#### Page extract ####

Defendant petitioned for review on two grounds: (1) that the Court of Appeals did not give proper deference to the trial court’s findings of historical fact or to the inferences flowing therefrom; and (2) that the Court of Appeals’ majority misapplied this court’s decision in State v. Lowry, supra.

[241]*241PROBABLE CAUSE

Appellate courts are bound by the trial court’s findings of historical fact, but not by the trial court’s legal conclusions. Krummacher v. Gierloff, 290 Or 867, 869, 627 P2d 458 (1981); Ball v. Gladden, 250 Or 485, 443 P2d 621 (1968). The determination of probable cause is a legal, not a factual, conclusion. Probable cause does not require certainty.

The trial court made the following findings of fact:

“1. The officer had the normal training received by police officers for the detection of and identification of controlled substances.
“2. The paper fold was distinguishable from ordinary paper only by its folded shape, not by the kind of quality of paper that it was.
“3. The paper was opaque.
“4. The defendant was neither a known user or trafficker in the illicit business of controlled substances.
“5. Defendant was being arrested on a nonrelated, i.e. not related to the drug charge, traffic matter.
“6. The defendant removed the paper fold from his bib overalls front pocket in the presence of the officer and in a manner that seemed to be furtive to the officer.
“7. The officer was suspicious that the paper fold contained cocaine.”

#### Dataset records ####

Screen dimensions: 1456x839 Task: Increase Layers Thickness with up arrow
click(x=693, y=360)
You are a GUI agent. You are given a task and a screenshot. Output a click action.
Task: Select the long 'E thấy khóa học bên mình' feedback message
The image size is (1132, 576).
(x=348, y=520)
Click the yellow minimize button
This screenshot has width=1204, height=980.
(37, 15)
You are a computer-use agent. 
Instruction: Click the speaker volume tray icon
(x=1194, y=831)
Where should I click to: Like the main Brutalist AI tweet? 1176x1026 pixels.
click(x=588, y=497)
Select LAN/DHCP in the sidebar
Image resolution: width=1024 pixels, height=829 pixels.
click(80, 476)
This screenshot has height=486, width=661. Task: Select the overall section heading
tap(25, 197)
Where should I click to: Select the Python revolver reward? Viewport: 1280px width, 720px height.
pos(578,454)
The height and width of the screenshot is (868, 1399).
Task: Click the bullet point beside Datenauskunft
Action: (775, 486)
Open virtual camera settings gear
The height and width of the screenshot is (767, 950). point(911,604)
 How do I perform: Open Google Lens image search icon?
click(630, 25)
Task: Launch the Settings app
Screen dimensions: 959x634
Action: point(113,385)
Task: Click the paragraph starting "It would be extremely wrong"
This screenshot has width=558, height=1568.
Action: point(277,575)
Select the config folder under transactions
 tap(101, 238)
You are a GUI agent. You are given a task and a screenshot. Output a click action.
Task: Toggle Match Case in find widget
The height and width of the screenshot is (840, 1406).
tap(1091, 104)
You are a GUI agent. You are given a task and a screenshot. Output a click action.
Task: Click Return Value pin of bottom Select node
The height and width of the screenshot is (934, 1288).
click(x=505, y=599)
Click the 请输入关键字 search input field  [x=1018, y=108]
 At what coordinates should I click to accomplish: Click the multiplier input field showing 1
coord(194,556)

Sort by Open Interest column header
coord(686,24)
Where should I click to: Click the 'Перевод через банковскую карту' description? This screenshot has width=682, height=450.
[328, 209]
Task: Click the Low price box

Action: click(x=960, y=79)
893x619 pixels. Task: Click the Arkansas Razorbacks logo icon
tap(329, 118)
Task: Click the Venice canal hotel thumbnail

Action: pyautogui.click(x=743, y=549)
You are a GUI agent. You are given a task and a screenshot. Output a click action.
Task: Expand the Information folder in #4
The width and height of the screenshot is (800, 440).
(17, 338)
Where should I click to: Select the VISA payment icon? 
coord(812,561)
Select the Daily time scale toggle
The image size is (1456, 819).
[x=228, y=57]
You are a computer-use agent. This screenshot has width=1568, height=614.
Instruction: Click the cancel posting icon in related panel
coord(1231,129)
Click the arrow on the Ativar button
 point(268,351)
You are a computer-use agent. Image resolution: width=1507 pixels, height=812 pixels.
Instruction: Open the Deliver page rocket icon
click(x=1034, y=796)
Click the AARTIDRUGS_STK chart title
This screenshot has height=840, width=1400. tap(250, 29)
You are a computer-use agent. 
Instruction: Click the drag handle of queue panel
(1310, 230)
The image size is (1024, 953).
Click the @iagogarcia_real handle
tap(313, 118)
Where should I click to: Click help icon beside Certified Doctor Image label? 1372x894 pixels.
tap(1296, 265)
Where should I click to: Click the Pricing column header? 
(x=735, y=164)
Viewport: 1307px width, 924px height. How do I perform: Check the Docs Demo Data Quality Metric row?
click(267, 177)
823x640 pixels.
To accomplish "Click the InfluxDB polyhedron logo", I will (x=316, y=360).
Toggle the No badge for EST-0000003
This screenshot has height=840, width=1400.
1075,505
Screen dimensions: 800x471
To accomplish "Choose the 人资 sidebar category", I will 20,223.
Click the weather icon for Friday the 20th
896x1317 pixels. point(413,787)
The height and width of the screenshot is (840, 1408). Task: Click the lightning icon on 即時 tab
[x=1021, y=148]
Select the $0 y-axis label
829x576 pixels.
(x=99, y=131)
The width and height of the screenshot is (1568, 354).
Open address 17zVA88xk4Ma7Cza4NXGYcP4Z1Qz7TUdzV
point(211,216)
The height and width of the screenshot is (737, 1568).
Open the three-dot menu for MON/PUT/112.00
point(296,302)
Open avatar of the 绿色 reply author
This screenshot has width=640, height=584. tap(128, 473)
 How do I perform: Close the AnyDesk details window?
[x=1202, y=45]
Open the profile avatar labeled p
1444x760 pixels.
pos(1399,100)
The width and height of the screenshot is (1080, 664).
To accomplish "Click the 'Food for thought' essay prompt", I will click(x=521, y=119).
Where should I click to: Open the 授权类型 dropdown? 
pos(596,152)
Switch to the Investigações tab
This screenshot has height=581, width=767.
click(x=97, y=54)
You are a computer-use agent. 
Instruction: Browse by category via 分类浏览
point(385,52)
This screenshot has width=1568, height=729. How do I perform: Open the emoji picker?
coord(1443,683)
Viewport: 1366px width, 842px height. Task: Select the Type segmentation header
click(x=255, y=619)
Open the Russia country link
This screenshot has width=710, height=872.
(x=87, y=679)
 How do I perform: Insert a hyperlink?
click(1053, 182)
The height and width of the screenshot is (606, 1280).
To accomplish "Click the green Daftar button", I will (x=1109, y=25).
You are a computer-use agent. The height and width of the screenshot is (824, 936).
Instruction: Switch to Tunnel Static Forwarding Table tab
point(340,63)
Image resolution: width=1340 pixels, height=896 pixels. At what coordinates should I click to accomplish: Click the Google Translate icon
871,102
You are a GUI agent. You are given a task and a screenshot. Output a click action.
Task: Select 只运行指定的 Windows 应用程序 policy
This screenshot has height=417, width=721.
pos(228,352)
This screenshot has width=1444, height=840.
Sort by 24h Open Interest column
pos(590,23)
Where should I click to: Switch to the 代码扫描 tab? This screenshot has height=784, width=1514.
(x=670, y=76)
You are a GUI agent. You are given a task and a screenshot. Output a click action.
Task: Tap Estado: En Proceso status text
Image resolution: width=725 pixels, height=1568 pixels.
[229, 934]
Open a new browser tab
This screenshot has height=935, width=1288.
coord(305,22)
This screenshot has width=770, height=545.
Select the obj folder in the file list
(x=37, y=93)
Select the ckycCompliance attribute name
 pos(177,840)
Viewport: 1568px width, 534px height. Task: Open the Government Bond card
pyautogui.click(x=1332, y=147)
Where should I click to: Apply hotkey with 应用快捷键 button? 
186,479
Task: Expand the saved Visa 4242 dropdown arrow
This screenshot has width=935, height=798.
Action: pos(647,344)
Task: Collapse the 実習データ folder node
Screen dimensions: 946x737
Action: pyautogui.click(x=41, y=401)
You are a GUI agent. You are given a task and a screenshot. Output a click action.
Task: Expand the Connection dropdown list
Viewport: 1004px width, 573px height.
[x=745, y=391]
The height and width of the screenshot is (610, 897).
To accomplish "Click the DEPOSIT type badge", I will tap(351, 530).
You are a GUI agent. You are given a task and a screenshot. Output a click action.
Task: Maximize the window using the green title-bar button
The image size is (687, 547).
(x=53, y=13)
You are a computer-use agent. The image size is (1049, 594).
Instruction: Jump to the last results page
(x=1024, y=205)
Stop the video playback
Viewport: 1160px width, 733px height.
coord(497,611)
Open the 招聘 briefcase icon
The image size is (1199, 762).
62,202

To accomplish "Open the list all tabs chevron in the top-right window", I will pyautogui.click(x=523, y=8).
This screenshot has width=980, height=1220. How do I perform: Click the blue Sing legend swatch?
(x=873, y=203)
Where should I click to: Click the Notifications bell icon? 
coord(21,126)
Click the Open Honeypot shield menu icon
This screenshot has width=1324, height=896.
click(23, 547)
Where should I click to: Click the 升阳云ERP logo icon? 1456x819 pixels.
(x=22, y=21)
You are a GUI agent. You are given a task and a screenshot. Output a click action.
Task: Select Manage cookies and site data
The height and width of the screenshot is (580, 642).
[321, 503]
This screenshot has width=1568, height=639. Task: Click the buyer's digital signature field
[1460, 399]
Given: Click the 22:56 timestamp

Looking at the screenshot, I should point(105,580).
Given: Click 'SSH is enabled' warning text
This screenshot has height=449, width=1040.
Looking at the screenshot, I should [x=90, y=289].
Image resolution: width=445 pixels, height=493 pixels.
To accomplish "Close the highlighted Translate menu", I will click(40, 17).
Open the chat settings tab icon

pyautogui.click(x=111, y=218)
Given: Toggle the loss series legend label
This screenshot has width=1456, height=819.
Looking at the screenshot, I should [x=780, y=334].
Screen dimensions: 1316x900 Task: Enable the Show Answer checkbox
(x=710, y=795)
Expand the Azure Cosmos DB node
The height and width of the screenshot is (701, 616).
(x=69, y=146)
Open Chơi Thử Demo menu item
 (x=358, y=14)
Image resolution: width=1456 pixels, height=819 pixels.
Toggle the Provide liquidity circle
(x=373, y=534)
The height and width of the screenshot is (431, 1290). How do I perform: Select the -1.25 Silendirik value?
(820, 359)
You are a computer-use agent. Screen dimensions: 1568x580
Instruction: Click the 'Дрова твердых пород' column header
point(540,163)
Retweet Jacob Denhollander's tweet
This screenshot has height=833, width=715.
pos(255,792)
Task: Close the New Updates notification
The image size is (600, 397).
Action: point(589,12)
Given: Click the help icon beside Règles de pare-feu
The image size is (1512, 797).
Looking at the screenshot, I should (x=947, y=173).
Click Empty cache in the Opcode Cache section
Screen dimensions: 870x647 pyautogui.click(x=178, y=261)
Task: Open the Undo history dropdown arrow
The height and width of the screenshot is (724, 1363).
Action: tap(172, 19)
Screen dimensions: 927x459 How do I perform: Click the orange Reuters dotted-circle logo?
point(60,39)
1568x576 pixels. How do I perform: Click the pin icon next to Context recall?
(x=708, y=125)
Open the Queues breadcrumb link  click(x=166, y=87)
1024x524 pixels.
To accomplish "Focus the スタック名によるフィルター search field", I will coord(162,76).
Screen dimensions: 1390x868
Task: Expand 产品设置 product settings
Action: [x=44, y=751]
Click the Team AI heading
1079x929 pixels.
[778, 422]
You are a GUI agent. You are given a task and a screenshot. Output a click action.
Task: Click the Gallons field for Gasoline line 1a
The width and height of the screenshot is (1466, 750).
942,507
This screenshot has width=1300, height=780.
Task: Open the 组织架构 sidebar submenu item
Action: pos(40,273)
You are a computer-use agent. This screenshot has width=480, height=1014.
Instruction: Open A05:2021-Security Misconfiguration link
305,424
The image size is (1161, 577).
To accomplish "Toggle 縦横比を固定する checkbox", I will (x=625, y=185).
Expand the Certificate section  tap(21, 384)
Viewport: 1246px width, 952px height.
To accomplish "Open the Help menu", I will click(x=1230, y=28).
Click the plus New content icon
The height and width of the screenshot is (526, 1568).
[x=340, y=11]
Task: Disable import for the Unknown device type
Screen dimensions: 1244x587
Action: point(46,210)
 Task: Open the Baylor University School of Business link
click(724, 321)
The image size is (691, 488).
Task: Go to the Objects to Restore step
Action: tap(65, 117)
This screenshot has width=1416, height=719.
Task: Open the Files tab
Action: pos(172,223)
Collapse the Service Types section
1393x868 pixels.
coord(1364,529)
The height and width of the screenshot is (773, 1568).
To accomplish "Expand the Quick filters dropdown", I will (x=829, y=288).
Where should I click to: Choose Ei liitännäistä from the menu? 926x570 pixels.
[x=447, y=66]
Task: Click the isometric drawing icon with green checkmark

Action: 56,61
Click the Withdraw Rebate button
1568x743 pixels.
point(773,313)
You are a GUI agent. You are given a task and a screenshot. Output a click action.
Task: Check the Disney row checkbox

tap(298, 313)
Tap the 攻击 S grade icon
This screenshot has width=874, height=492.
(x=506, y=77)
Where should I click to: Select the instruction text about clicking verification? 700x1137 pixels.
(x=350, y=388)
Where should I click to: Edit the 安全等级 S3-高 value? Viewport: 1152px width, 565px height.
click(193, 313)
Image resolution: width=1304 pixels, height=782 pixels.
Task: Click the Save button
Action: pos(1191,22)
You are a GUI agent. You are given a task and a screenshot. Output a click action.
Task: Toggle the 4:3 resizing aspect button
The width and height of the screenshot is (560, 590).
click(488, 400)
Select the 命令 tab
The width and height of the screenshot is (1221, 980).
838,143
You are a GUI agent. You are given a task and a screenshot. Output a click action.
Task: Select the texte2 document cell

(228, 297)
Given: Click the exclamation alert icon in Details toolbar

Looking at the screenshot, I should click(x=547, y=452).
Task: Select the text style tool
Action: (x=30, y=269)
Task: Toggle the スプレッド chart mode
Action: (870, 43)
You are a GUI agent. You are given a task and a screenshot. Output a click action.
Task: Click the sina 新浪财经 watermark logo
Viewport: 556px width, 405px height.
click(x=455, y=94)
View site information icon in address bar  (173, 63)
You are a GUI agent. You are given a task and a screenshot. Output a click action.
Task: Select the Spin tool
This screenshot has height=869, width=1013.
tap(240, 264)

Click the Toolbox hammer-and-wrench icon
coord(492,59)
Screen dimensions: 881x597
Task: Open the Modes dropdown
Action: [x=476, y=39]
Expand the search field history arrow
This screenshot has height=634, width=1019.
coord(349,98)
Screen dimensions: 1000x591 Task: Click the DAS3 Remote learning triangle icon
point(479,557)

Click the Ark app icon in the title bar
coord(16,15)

####

• [Task to complete]: Retype the court opinion excerpt word for word, starting at "Appellate courts are" and ending at "not require certainty.". Work from the court opinion excerpt alone.

• [Solved problem]:
Appellate courts are bound by the trial court’s findings of historical fact, but not by the trial court’s legal conclusions. Krummacher v. Gierloff, 290 Or 867, 869, 627 P2d 458 (1981); Ball v. Gladden, 250 Or 485, 443 P2d 621 (1968). The determination of probable cause is a legal, not a factual, conclusion. Probable cause does not require certainty.